J’ai suivi plusieurs formations et participé à plusieurs activités de volontariat organisées par l’ONG Bisan. J’ai ainsi appris à mieux m’exprimer en public, à tenir des réunions, à faire une cartographie des problèmes auxquels les jeunes sont confrontés dans mon environnement proche et à les mobiliser pour trouver des solutions.

 

En novembre 2018, Yasmine de Bisan m’a proposé de participer à l’Assemblée générale du Mouvement Populaire pour la Santé à Dakha, au Bangladesh. C’est une formidable opportunité pour une jeune étudiante comme moi mais cela m’a aussi rendu fière de moi.

 

Yasmine m’a demandé de présenter un atelier sur les conditions de santé des prisonniers politiques palestiniens. Ce thème est important pour moi car je connais beaucoup de jeunes qui sont détenus en prison administrative, certains depuis plusieurs années. Pendant l’atelier, je me suis rendue compte que beaucoup de personnes sont solidaires avec la Palestine et qu’ils veulent savoir comment soutenir notre droit à l’auto-détermination depuis chez eux.

 

Au final, mon engagement dans mon mouvement et ma présentation à Dakha m’ont fait réaliser qu’en tant que jeunes, nous avons un énorme potentiel pour amener le changement en Palestine. Pour ma part, je me sens prête !

Palestine : lutte pour une assurance santé pour tous

La situation sanitaire des Palestiniens est fortement impactée par l’occupation militaire israélienne. Il existe cependant des choix que l’Autorité Palestinienne peut faire pour améliorer le système sanitaire.

Dépendant des soins de santé israéliens

L’accès aux services de santé est limité à cause de problèmes aux checkpoints, ou parce qu’il est interdit de construire des hôpitaux dans certaines régions.

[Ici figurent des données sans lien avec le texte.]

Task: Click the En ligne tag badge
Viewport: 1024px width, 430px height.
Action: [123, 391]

L’accès aux médicaments de base et à l’équipement médical est limité parce qu’Israël en complique ou en retient l’importation.

De ce fait, de nombreux Palestiniens dépendent des soins de santé israéliens pour certains traitements mais ne reçoivent pas toujours les autorisations de déplacement nécessaires (à Gaza, 39% des demandes ont été refusées en 2018, 18% l’ont été en Cisjordanie).

 

Enquêtes nationales

Il existe cependant des choix que l’Autorité Palestinienne peut faire pour améliorer le système sanitaire. C’est pour cela que les partenaires palestiniens de Viva Salud ont organisé en 2019 une vaste enquête sur l’assurance santé nationale pour déterminer si celle-ci répond aux standards internationaux et dans quelle mesure les Palestiniens en bénéficient et sont satisfaits des soins de santé publics.

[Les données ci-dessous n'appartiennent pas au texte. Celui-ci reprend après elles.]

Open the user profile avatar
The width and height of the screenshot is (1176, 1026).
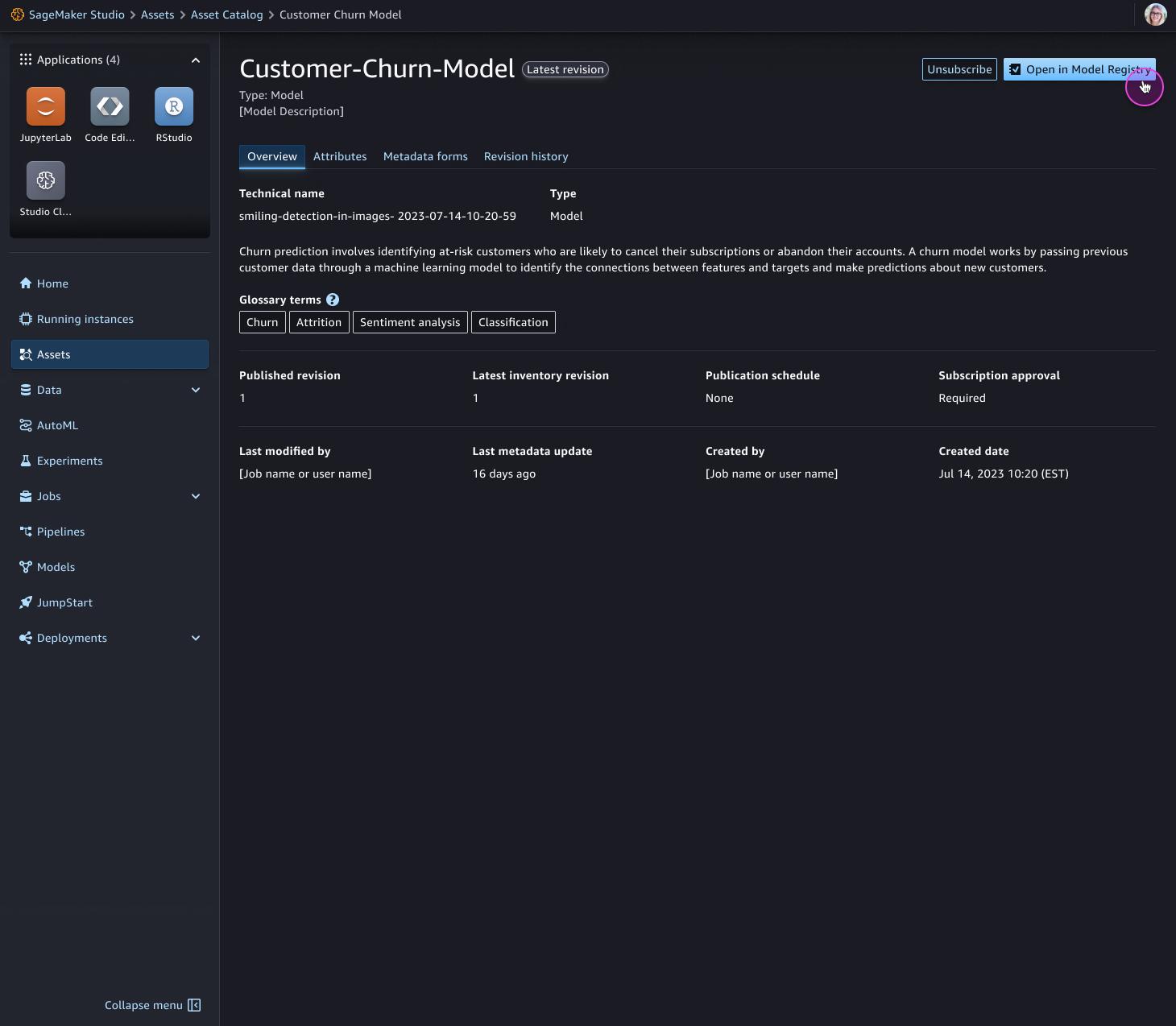pyautogui.click(x=1155, y=14)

Bisan, qui soutient les mouvements de jeunes, a participé à l’enquête. Ils ont organisé des discussions en groupes avec des jeunes dans cinq villes.

 

Travailler à des soins de santé publics accessibles et de qualité

Les résultats de l’enquête ont montré que plus de 60% des Palestiniens ont une assurance santé nationale mais que la moitié d’entre eux ne veulent pas la prolonger en raison de son coût. Plus de la moitié des Palestiniens bénéficiant de ce genre d’assurance vont dans des hôpitaux privés et trois quarts chez des médecins privés, même si ceux-ci sont plus chers. Cela montre qu’il y a encore du pain sur la planche pour ce qui est d’améliorer l’accessibilité et la qualité des soins de santé publics.